公開ゲネプロの後に行われた囲み会見では、今の心境を聞かれると、佐久間は「正直、すごい楽しい! 公演ごとに楽しさが増していくし、始まる前からワクワクして落ち着きないんです」と笑顔を見せたが、逆に深澤は「僕は、上演の1分前、毎回緊張で吐きそうになっています」と対照的な回答となり笑いを誘っていた。
劇中の激しい台詞の応酬にも話が及ぶ。佐久間は「野坂さんはふざけてるんじゃないかって思った」と口にするくらい、自身の台詞量の多さに辟易した模様。ただそう言いつつも「気がつけば台詞が勝手に口から出てくるようになっていた」と頼もしい発言も。この話を聞いていた清水は「主演の二人は約2万字の台詞を覚えているんです。普通の舞台の主役は5千字から1万字くらいですから倍ですよね」と彼らの奮闘を称えつつ、今回の経験が「将来、俳優としての活動にとってかけがえのないものになっていくはず」と語った。
「僕は女性が苦手で、目を見てお芝居とかできないんです」と口にした深澤だが、そんな深澤には原が演じる女性の胸をやたら触る場面がある。野坂から「もう少し楽しそうに揉んで、と言われたので弄んでいます」とかなり照れくさそう。ちなみに原の「巨乳」は「多少盛っております」と本人から申告が入っていた。また、深澤は妻役の菜那ともなかなか目を合わせることができなかったと語り「菜那ちゃんにはたくさん助けてもらった」と言うと、菜那からも「男性とお芝居するのが初めてなので、私も目を合わせられなかった」と告白が。佐久間が「二人とも人見知りなんです」とフォロー。ちなみに今は「2秒くらいは目を見ることはできる」と深澤が自身の成長を主張(?)していた。
深澤とは対照的に佐久間は全く人見知りはなく、稽古場などでも積極的に共演者たちに交わっていったと話すと「僕は佐久間の後ろからこっそりついていった」と深澤。実は彼らと同じユニット「Snow Man」の渡辺翔太が、現在出演している舞台『愛と青春キップ』の初日前会見で偶然同じように人見知り発言をし、同じように他のメンバーの後ろにくっついていた話をしており、不思議なところでメンバーとの共通点を感じさせていた。
嘘をつきまくる、という本作の内容に絡めて「嘘をついたことはあるか」という質問が飛ぶ。

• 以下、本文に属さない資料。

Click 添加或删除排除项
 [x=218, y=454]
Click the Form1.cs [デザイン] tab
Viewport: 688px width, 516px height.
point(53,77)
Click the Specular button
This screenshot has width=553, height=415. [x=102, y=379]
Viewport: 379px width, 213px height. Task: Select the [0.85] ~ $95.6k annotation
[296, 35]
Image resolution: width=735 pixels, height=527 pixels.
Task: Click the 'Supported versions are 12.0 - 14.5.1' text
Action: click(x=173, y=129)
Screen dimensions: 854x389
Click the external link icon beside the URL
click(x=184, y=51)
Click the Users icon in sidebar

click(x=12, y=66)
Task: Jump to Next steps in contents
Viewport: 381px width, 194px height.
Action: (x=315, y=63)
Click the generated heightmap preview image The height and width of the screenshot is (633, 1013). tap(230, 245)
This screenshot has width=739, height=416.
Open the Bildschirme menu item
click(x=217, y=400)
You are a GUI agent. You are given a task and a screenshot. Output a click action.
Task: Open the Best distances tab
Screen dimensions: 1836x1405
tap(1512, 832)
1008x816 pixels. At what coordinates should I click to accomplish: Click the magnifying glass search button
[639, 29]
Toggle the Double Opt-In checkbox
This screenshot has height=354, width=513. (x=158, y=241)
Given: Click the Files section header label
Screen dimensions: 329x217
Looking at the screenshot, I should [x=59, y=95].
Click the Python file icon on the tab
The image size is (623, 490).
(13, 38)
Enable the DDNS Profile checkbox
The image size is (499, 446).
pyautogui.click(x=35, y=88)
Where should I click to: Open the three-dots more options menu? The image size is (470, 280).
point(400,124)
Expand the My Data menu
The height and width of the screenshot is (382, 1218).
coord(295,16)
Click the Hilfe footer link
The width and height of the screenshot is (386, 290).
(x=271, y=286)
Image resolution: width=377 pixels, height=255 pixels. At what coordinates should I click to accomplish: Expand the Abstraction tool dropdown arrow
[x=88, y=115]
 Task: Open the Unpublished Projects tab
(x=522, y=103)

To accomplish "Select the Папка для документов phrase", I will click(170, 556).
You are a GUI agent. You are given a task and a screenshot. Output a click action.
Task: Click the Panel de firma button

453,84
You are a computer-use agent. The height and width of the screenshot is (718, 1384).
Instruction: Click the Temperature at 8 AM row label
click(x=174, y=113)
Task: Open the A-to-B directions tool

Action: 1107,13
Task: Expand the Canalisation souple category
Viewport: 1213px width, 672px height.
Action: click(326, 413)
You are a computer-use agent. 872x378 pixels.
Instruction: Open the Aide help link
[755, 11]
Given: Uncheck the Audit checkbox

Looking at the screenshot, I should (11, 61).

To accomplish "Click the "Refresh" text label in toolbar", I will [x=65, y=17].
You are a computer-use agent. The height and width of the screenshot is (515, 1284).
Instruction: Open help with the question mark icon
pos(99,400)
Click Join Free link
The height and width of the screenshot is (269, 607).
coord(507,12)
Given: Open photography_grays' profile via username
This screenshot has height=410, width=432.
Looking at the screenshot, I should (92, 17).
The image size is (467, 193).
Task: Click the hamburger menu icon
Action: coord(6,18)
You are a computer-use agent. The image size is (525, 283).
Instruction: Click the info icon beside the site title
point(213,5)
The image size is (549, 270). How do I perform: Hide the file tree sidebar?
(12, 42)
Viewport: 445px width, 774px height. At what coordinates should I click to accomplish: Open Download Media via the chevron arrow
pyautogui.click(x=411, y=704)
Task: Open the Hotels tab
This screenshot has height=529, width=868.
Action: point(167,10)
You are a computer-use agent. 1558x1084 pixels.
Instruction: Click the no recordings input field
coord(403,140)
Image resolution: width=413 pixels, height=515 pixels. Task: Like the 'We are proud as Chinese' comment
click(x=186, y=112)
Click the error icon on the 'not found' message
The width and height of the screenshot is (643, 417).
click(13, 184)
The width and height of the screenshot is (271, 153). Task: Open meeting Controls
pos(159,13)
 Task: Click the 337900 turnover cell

しばし思い出そうとしている佐久間に「僕から話しますね」と声をかけつつ、深澤は「A.B.C-Zの河合(郁人)くんと『飯、行こうよ』と約束したんですけど、その約束した日にたまたまKis-My-Ft2の玉森(裕太)くんと一緒に仕事があって。そうしたら玉森くんが『夜、飯行こうよ』って誘ってくれたので「はい!」と即答。河合くんには、『ちょっと体調悪くて……』と嘘をついてしまいました。だって玉森くんですよ! 彼に誘っていただくってなかなかないんですから」と本音。なお、河合には後日、事情を説明して謝ると「分かってる。玉だからな。忖度だよな」と言われ許してもらえたとのこと。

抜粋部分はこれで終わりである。